WHAT TO WORK ON: Format every line of the records below as a JSON list of strings, one string per line. Leave out blank lines.

-- START EXCERPTED RECORDS --

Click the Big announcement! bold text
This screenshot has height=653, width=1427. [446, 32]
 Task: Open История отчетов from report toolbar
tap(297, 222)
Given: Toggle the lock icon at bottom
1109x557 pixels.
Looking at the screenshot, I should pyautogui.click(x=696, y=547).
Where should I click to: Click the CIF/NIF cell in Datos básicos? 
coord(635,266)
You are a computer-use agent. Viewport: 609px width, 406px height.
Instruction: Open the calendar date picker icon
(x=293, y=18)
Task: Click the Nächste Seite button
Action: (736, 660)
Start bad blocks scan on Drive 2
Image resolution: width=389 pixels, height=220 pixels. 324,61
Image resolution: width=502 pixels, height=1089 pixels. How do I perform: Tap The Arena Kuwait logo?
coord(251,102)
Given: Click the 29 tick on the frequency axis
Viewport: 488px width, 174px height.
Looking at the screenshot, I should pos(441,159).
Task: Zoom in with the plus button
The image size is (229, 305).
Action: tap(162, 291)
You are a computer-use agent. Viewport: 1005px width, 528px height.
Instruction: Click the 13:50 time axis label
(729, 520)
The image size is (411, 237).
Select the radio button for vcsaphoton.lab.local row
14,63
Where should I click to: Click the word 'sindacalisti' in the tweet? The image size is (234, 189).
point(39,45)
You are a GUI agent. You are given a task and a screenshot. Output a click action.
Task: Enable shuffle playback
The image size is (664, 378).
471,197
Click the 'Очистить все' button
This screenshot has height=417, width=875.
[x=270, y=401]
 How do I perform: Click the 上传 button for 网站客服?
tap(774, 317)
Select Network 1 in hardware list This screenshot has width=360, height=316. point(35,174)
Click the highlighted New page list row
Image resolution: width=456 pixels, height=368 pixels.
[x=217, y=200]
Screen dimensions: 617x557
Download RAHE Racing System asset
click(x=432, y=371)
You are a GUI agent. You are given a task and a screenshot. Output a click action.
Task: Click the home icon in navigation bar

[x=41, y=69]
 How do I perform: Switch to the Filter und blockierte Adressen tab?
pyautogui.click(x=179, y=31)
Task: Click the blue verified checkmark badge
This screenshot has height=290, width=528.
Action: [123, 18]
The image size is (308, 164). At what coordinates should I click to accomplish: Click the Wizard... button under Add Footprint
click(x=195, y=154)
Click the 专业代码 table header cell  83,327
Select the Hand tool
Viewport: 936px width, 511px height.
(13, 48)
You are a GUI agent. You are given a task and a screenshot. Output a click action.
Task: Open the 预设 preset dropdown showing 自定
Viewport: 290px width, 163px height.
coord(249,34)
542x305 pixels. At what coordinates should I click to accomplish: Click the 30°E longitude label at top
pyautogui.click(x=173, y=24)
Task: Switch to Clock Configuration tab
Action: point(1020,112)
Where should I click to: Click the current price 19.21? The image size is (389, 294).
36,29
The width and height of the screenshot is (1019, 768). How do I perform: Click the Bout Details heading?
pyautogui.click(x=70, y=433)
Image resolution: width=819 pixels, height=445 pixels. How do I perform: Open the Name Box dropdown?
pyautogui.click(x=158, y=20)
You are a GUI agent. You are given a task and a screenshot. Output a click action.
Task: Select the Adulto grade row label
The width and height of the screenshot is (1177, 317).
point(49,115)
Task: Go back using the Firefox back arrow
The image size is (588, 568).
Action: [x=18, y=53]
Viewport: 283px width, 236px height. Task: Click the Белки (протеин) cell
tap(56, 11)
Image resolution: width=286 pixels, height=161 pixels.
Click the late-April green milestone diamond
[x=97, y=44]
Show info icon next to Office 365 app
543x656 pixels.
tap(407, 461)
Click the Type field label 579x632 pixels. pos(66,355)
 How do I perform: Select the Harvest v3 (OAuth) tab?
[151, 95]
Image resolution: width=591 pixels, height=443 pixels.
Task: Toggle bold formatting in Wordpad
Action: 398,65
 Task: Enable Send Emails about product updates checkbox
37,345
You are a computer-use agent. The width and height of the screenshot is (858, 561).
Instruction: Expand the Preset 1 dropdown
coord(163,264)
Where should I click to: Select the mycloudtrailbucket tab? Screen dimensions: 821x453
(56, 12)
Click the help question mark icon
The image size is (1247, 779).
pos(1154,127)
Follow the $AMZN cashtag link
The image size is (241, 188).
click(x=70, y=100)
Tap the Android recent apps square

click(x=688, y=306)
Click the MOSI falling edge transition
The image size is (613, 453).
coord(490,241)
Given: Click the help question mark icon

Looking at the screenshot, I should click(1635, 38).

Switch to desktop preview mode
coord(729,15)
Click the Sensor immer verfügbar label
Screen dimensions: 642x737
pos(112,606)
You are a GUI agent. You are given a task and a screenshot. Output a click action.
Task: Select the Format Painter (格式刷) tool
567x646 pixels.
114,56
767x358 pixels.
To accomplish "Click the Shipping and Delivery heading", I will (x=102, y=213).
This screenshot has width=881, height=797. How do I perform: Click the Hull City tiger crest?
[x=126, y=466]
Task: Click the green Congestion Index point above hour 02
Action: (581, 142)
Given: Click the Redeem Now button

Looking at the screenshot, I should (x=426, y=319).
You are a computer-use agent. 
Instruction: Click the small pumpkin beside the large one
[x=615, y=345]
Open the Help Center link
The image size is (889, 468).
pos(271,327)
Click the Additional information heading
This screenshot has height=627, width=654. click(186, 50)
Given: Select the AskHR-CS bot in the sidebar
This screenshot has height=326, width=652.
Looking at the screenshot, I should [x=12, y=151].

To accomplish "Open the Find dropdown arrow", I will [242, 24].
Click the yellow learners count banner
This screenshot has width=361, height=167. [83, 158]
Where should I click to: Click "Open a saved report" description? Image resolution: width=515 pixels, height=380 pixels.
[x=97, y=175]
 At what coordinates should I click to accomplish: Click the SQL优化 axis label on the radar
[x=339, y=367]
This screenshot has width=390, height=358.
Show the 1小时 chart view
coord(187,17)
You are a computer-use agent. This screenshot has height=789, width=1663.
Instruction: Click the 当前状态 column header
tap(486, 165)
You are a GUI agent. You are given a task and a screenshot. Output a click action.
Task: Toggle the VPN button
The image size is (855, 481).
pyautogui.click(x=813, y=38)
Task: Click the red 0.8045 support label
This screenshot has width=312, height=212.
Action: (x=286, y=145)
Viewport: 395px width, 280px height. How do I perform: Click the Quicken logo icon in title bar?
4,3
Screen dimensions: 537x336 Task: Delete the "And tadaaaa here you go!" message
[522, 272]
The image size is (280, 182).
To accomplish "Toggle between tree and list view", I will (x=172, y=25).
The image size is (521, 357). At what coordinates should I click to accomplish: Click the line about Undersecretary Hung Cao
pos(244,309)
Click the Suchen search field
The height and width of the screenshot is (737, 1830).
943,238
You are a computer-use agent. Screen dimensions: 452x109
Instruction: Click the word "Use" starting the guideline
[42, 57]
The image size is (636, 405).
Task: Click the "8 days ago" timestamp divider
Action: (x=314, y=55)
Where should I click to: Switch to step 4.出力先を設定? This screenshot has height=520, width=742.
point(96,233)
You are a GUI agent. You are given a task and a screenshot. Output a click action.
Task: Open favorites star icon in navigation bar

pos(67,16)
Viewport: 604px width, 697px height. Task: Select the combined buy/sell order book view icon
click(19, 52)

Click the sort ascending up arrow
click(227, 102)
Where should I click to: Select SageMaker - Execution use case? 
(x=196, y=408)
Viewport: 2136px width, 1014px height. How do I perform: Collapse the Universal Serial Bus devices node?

-- END EXCERPTED RECORDS --

EXERCISE ANSWER:
[
  "Click the Big announcement! bold text",
  "This screenshot has height=653, width=1427. [446, 32]",
  " Task: Open История отчетов from report toolbar",
  "tap(297, 222)",
  "Given: Toggle the lock icon at bottom",
  "1109x557 pixels.",
  "Looking at the screenshot, I should pyautogui.click(x=696, y=547).",
  "Where should I click to: Click the CIF/NIF cell in Datos básicos? ",
  "coord(635,266)",
  "You are a computer-use agent. Viewport: 609px width, 406px height.",
  "Instruction: Open the calendar date picker icon",
  "(x=293, y=18)",
  "Task: Click the Nächste Seite button",
  "Action: (736, 660)",
  "Start bad blocks scan on Drive 2",
  "Image resolution: width=389 pixels, height=220 pixels. 324,61",
  "Image resolution: width=502 pixels, height=1089 pixels. How do I perform: Tap The Arena Kuwait logo?",
  "coord(251,102)",
  "Given: Click the 29 tick on the frequency axis",
  "Viewport: 488px width, 174px height.",
  "Looking at the screenshot, I should pos(441,159).",
  "Task: Zoom in with the plus button",
  "The image size is (229, 305).",
  "Action: tap(162, 291)",
  "You are a computer-use agent. Viewport: 1005px width, 528px height.",
  "Instruction: Click the 13:50 time axis label",
  "(729, 520)",
  "The image size is (411, 237).",
  "Select the radio button for vcsaphoton.lab.local row",
  "14,63",
  "Where should I click to: Click the word 'sindacalisti' in the tweet? The image size is (234, 189).",
  "point(39,45)",
  "You are a GUI agent. You are given a task and a screenshot. Output a click action.",
  "Task: Enable shuffle playback",
  "The image size is (664, 378).",
  "471,197",
  "Click the 'Очистить все' button",
  "This screenshot has height=417, width=875.",
  "[x=270, y=401]",
  " How do I perform: Click the 上传 button for 网站客服?",
  "tap(774, 317)",
  "Select Network 1 in hardware list This screenshot has width=360, height=316. point(35,174)",
  "Click the highlighted New page list row",
  "Image resolution: width=456 pixels, height=368 pixels.",
  "[x=217, y=200]",
  "Screen dimensions: 617x557",
  "Download RAHE Racing System asset",
  "click(x=432, y=371)",
  "You are a GUI agent. You are given a task and a screenshot. Output a click action.",
  "Task: Click the home icon in navigation bar",
  "[x=41, y=69]",
  " How do I perform: Switch to the Filter und blockierte Adressen tab?",
  "pyautogui.click(x=179, y=31)",
  "Task: Click the blue verified checkmark badge",
  "This screenshot has height=290, width=528.",
  "Action: [123, 18]",
  "The image size is (308, 164). At what coordinates should I click to accomplish: Click the Wizard... button under Add Footprint",
  "click(x=195, y=154)",
  "Click the 专业代码 table header cell  83,327",
  "Select the Hand tool",
  "Viewport: 936px width, 511px height.",
  "(13, 48)",
  "You are a GUI agent. You are given a task and a screenshot. Output a click action.",
  "Task: Open the 预设 preset dropdown showing 自定",
  "Viewport: 290px width, 163px height.",
  "coord(249,34)",
  "542x305 pixels. At what coordinates should I click to accomplish: Click the 30°E longitude label at top",
  "pyautogui.click(x=173, y=24)",
  "Task: Switch to Clock Configuration tab",
  "Action: point(1020,112)",
  "Where should I click to: Click the current price 19.21? The image size is (389, 294).",
  "36,29",
  "The width and height of the screenshot is (1019, 768). How do I perform: Click the Bout Details heading?",
  "pyautogui.click(x=70, y=433)",
  "Image resolution: width=819 pixels, height=445 pixels. How do I perform: Open the Name Box dropdown?",
  "pyautogui.click(x=158, y=20)",
  "You are a GUI agent. You are given a task and a screenshot. Output a click action.",
  "Task: Select the Adulto grade row label",
  "The width and height of the screenshot is (1177, 317).",
  "point(49,115)",
  "Task: Go back using the Firefox back arrow",
  "The image size is (588, 568).",
  "Action: [x=18, y=53]",
  "Viewport: 283px width, 236px height. Task: Click the Белки (протеин) cell",
  "tap(56, 11)",
  "Image resolution: width=286 pixels, height=161 pixels.",
  "Click the late-April green milestone diamond",
  "[x=97, y=44]",
  "Show info icon next to Office 365 app",
  "543x656 pixels.",
  "tap(407, 461)",
  "Click the Type field label 579x632 pixels. pos(66,355)",
  " How do I perform: Select the Harvest v3 (OAuth) tab?",
  "[151, 95]",
  "Image resolution: width=591 pixels, height=443 pixels.",
  "Task: Toggle bold formatting in Wordpad",
  "Action: 398,65",
  " Task: Enable Send Emails about product updates checkbox",
  "37,345",
  "You are a computer-use agent. The width and height of the screenshot is (858, 561).",
  "Instruction: Expand the Preset 1 dropdown",
  "coord(163,264)",
  "Where should I click to: Select the mycloudtrailbucket tab? Screen dimensions: 821x453",
  "(56, 12)",
  "Click the help question mark icon",
  "The image size is (1247, 779).",
  "pos(1154,127)",
  "Follow the $AMZN cashtag link",
  "The image size is (241, 188).",
  "click(x=70, y=100)",
  "Tap the Android recent apps square",
  "click(x=688, y=306)",
  "Click the MOSI falling edge transition",
  "The image size is (613, 453).",
  "coord(490,241)",
  "Given: Click the help question mark icon",
  "Looking at the screenshot, I should click(1635, 38).",
  "Switch to desktop preview mode",
  "coord(729,15)",
  "Click the Sensor immer verfügbar label",
  "Screen dimensions: 642x737",
  "pos(112,606)",
  "You are a GUI agent. You are given a task and a screenshot. Output a click action.",
  "Task: Select the Format Painter (格式刷) tool",
  "567x646 pixels.",
  "114,56",
  "767x358 pixels.",
  "To accomplish \"Click the Shipping and Delivery heading\", I will (x=102, y=213).",
  "This screenshot has width=881, height=797. How do I perform: Click the Hull City tiger crest?",
  "[x=126, y=466]",
  "Task: Click the green Congestion Index point above hour 02",
  "Action: (581, 142)",
  "Given: Click the Redeem Now button",
  "Looking at the screenshot, I should (x=426, y=319).",
  "You are a computer-use agent. ",
  "Instruction: Click the small pumpkin beside the large one",
  "[x=615, y=345]",
  "Open the Help Center link",
  "The image size is (889, 468).",
  "pos(271,327)",
  "Click the Additional information heading",
  "This screenshot has height=627, width=654. click(186, 50)",
  "Given: Select the AskHR-CS bot in the sidebar",
  "This screenshot has height=326, width=652.",
  "Looking at the screenshot, I should [x=12, y=151].",
  "To accomplish \"Open the Find dropdown arrow\", I will [242, 24].",
  "Click the yellow learners count banner",
  "This screenshot has width=361, height=167. [83, 158]",
  "Where should I click to: Click \"Open a saved report\" description? Image resolution: width=515 pixels, height=380 pixels.",
  "[x=97, y=175]",
  " At what coordinates should I click to accomplish: Click the SQL优化 axis label on the radar",
  "[x=339, y=367]",
  "This screenshot has width=390, height=358.",
  "Show the 1小时 chart view",
  "coord(187,17)",
  "You are a computer-use agent. This screenshot has height=789, width=1663.",
  "Instruction: Click the 当前状态 column header",
  "tap(486, 165)",
  "You are a GUI agent. You are given a task and a screenshot. Output a click action.",
  "Task: Toggle the VPN button",
  "The image size is (855, 481).",
  "pyautogui.click(x=813, y=38)",
  "Task: Click the red 0.8045 support label",
  "This screenshot has width=312, height=212.",
  "Action: (x=286, y=145)",
  "Viewport: 395px width, 280px height. How do I perform: Click the Quicken logo icon in title bar?",
  "4,3",
  "Screen dimensions: 537x336 Task: Delete the \"And tadaaaa here you go!\" message",
  "[522, 272]",
  "The image size is (280, 182).",
  "To accomplish \"Toggle between tree and list view\", I will (x=172, y=25).",
  "The image size is (521, 357). At what coordinates should I click to accomplish: Click the line about Undersecretary Hung Cao",
  "pos(244,309)",
  "Click the Suchen search field",
  "The height and width of the screenshot is (737, 1830).",
  "943,238",
  "You are a computer-use agent. Screen dimensions: 452x109",
  "Instruction: Click the word \"Use\" starting the guideline",
  "[42, 57]",
  "The image size is (636, 405).",
  "Task: Click the \"8 days ago\" timestamp divider",
  "Action: (x=314, y=55)",
  "Where should I click to: Switch to step 4.出力先を設定? This screenshot has height=520, width=742.",
  "point(96,233)",
  "You are a GUI agent. You are given a task and a screenshot. Output a click action.",
  "Task: Open favorites star icon in navigation bar",
  "pos(67,16)",
  "Viewport: 604px width, 697px height. Task: Select the combined buy/sell order book view icon",
  "click(19, 52)",
  "Click the sort ascending up arrow",
  "click(227, 102)",
  "Where should I click to: Select SageMaker - Execution use case? ",
  "(x=196, y=408)",
  "Viewport: 2136px width, 1014px height. How do I perform: Collapse the Universal Serial Bus devices node?"
]